I know some folks get a little weird about adoption; they don't quite understand how an adopted child can ever be the same as a "real" one. For my part, I've never understood that view. I like what Jack Benny's daughter, Joan, wrote about her adoption. She said that her parents told her that, in a way, she was more loved than a biological child. After all, parents who have a child the old-fashioned way have to take what God gives them -- but adoptive parents choose to bring home a particular child.

Penny and Carl's children couldn't be more truly theirs; the girls actually look like Penny and Carl these days. I don't know if Tim and Tom will ever actually look like Penny and Carl -- they're Korean, while Penny and Carl and German and Lithuanian respectively -- but I wouldn't bet against it.

* * * * * * * * * * * * * * * *
There has been talk of adoption in the Curmudgeon family of late. Older Daughter and Hank haven't yet been able to start their own family. Older Daughter is notoriously impatient; she typically skips from Step A to Step S or T in an eye-blink, bypassing all steps in between.

Thus, because Older Daughter hasn't yet become pregnant and so many of her friends have, she's already thinking that she might never be able to have children.

For my money, such talk is premature. But if Older Daughter and Hank do wind up adopting, the children they adopt would be their children. And they would also be my grandchildren, without question.


Jean-Luc Picard said...

There are a lot of women who have children later in life. Good vluck to Older Daughter.

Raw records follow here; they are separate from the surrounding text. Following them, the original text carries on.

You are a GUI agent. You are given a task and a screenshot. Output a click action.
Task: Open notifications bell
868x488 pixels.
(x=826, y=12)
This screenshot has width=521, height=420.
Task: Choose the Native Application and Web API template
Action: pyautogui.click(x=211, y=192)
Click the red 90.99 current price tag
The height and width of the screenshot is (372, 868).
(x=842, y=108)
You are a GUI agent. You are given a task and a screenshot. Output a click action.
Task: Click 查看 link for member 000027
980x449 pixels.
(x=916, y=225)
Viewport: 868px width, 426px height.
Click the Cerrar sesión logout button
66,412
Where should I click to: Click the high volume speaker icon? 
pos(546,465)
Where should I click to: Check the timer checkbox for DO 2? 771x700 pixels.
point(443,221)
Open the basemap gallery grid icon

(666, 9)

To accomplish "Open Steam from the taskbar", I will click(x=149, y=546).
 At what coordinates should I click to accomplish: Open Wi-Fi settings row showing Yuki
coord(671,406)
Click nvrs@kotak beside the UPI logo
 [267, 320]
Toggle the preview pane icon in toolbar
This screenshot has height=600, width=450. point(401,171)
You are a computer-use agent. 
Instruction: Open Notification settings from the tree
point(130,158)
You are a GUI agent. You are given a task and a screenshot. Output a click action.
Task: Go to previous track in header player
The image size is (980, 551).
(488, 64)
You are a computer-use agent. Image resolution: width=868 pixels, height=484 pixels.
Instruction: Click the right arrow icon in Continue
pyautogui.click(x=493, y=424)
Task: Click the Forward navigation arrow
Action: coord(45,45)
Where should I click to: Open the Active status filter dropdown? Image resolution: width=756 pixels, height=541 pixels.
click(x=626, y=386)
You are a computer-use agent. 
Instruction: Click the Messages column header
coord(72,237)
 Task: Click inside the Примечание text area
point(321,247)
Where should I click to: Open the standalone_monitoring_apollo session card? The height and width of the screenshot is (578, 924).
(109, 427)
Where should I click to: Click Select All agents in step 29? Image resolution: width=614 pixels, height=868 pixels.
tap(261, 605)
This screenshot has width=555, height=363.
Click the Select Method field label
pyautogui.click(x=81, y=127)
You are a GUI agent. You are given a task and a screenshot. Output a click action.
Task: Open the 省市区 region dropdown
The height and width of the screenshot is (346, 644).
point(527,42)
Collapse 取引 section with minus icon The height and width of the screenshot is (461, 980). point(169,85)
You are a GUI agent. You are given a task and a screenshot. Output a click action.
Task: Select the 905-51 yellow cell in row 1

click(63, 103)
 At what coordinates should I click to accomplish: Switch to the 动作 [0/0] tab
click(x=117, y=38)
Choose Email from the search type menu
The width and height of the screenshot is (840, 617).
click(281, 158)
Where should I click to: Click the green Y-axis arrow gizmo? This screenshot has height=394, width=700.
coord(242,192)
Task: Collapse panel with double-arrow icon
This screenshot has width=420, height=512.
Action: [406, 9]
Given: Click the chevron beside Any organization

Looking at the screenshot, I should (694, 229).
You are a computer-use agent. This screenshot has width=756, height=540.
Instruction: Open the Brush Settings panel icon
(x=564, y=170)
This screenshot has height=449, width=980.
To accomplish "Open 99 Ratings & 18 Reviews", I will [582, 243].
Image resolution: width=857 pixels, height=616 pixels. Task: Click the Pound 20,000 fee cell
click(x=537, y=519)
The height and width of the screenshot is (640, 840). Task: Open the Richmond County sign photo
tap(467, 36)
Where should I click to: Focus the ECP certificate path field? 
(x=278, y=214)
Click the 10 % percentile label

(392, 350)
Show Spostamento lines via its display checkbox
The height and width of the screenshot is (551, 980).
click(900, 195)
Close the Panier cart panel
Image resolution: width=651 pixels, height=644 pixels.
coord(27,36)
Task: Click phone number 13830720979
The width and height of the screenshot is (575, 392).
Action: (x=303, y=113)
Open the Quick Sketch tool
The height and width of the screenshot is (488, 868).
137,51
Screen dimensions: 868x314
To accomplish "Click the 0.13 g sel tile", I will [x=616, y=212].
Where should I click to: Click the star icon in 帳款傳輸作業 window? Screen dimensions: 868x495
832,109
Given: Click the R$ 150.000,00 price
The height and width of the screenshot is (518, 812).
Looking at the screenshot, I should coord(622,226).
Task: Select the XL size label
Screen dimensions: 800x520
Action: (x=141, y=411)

Empress Bee (of the high sea) said...

good for them! and you too curmy! i have four step grandchildren and three of them have accepted us and one has become REALLY dear to me, one, sadly, has rejected us and our efforts. his loss. but we still try and love them. the other grandchildren have accepted them as siblings and i love that!!!

smiles, bee

Lawfrog said...

I have always maintained that shared DNA does not a family make! Many members of my family do not share the same genetics, but we do all share the same love for one another.